This is an appendix for the main Groundhog Day Resolutions Report for June 6, 2026. It describes the production process for making the Ship Operational Diagram from conception to print.
First things first: How does The Ship even move?
As I established in the May 5 Report, the way my business activities work as a “ship” requires some kind of medium to move through. How does a business packaged into a ship metaphor make any kind of sense? This is what I had come up with:
The Ship “moves” through human interaction, encounter by encounter, over a period of time.
The Ship is also not an entirely new vessel. It is comprised of older systems like my old website and the productivity tools hosted there. It also includes old design and software development work that has still has utility.
What’s new is the warp propulsion system that uses human interaction as an energy source.
Previously, I only had myself to use as an energy source. Solving the energy problem has been an ongoing theme in ALL of my Groundhog Day Resolution campaigns!
Ideation of The Ship’s Operational Systems
I like to have a compact visual reference available to stare at during GHDR so I can remember how everything is supposed to fit together. An example of this is last year’s Activitity Bingo Board:


To start the process for the Ship Operational Diagram, I printed out snippets of past writing and grouped them by hand into patterns. Once I thought I saw the patterns, I used glue to fix them onto a backing piece of paper that was thin enough to run through my portable EPSON DS-30 scanner without jamming.
PAGE 1: “The Old Testament”


PAGE 2: “The New Testament”


I dividing the snippets into “Old Testament” and “New Testament” pages. This was enough to start doing a systems analysis to identify entities and operations that were implied by the source text. I used GoodNotes 5 on my old iPad Pro to swish the ideas around visually. Then I printed it out and stared at it, eventually adding some important notes about what seemed to be missing:
- “Where is the romance of the journey?”
- “What is the nature of belonging and being?”
- “Where is the cat’s journey?”?
- “Where does the wind blow from?”
- “What sets the direction?”
- “URGENT! An exciting, stimulating flow of happy people doing cool things!”
These are important because they describe the heart behind the reason for having a Ship in the first place. That’s a critical piece of design advice when building anything intended to move people. It works just as well for hearts as it does for physical space.
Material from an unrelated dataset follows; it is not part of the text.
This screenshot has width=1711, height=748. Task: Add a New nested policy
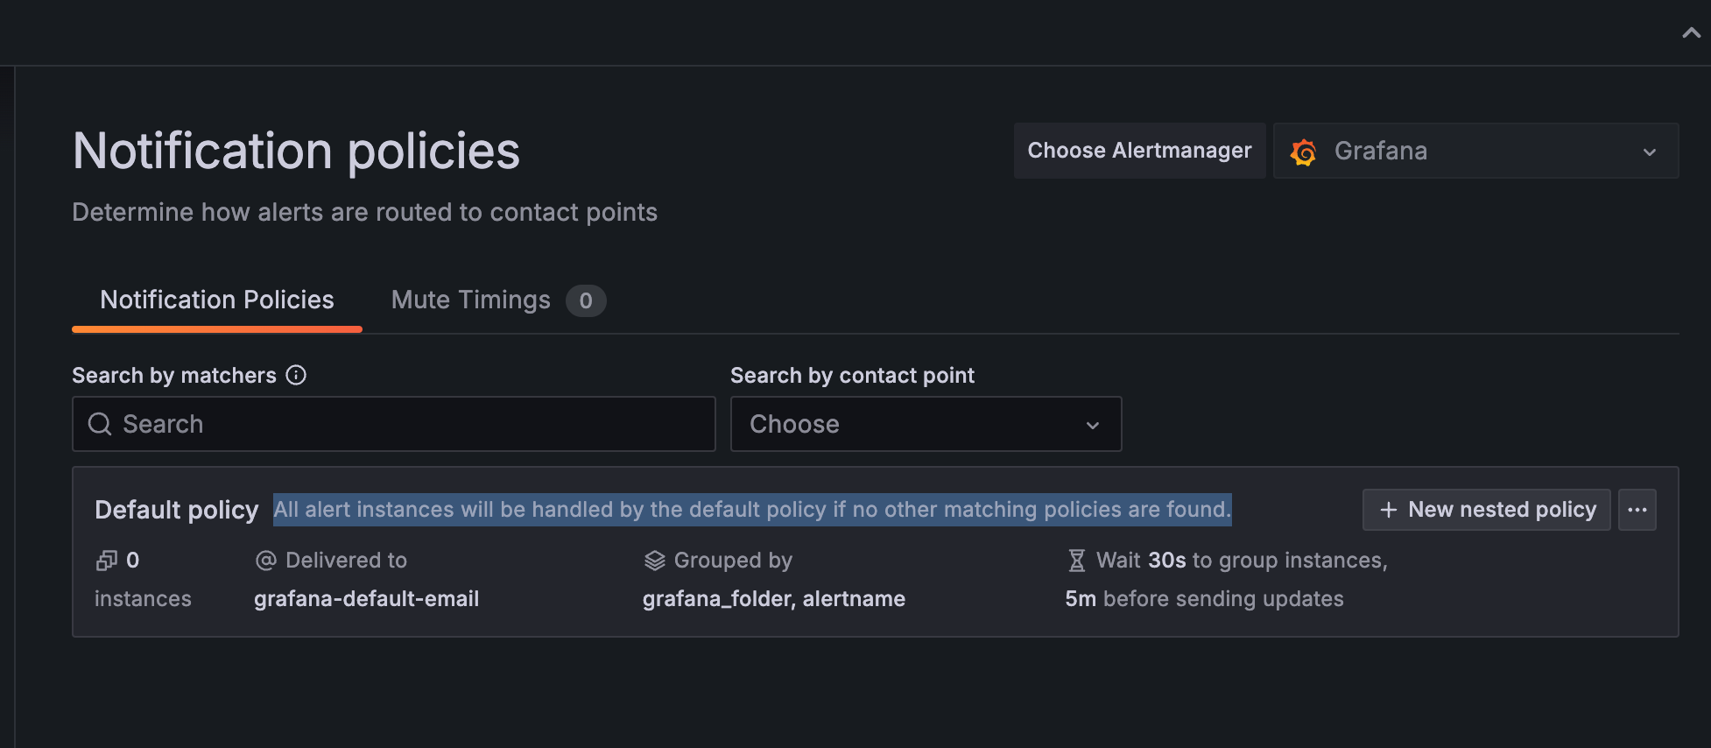1486,510
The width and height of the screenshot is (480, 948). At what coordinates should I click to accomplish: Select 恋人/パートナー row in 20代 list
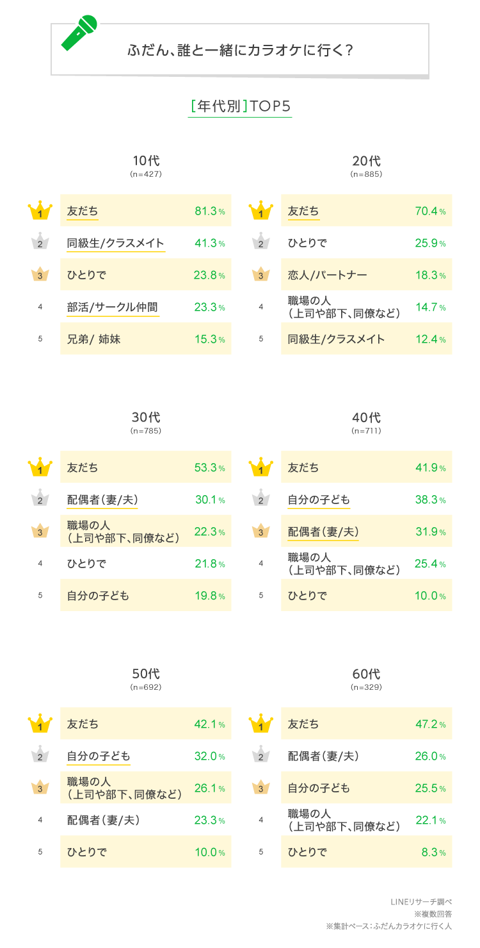click(x=328, y=275)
Important insights fell out of this diagram:
- I wanted to emphasize my current live website dsriseah.com as the hub.
- I have existing website presences that capture attention and provide interaction points for different groups.
- All these existing website properties are virtual, which hasn’t proven to be a sustaining source of energy.
- The proposed in-person systems are what HOPEFULLY create a sustainable source of human interaction
At this point, I needed to move to digital so I could start drawing a tighter diagram.
Iterating on the Ship Operations Diagram
Up to this point, I had been making working diagrams that would let me discover, isolate, and refine fuzzy ideas into core concepts. I use the online charting app Whimsical for this work, as it’s unusually well designed to give you aesthetic results without burying you in options like *cough* Canva.
FIRST PASS: SHIP ON THE WATER


This diagram has all the elements from the GoodNotes sketch in a one-page form. Technically it meets my needs. However, it has visual terrible flow and that makes it unsuitable for hanging on my wall. I don’t feel good looking at it.
One good idea that from this was the idea of propulsion generation, at the bottom left with the swirling arrows moving between the boundaries between internal, in-person, and hybrid systems. The idea that stuff happens when there is interaction between these systems is important; it tells me that I can’t stay isolated in any of these sections and expect anything to happen. The Ship moves only when there is human interaction, and harnessing this energy productivity is a cross-systems integration challenge.
If the metaphor doesn’t fit, pick another metaphor. The ocean isn’t the only medium that ships can move through.
SECOND PASS: SHIP IN SPACE
I had a good feeling that I could restructure the blocks in such a way that they created chunky modules that would lend themselves to spaceship design. As a kid, I used to design spaceships on graph paperFor examples, visit my Spaceship Visual Archive on Flickr! when I was a kid, so I was confident I could make something.
In this case, form will follow function. So I made a revised system diagram. Here’s the final version:


In this version, human interaction is now framed as a warp field that is generated by things I put into the public, and propulsion results as this field interacts with human to move things forward. The “hybrid” section is now the impulse engine that draws only on my energy to generate propulsion. It’s the “old testament way” I moved before. The ship interaction engine is the modern propulsion system, both generating the conditions for creating human interaction and harnessing them.
The combined propulsion systems of The Ship can be succinctly illustrated with this supplementary diagram:


THIRD PASS: SKINNING THE SHIP
With the modular diagram settled, I could do the fun part: drawing a spaceship. I used ProCreateI was not that familiar with ProCreate, so this was a learning experience that I didn’t really want to budget for. I’m glad I tried it though! on the iPad to draw on with the module diagram as the background layer. I basically just drew an outline around the modules that looked sort of like a space ship and hoped for the best.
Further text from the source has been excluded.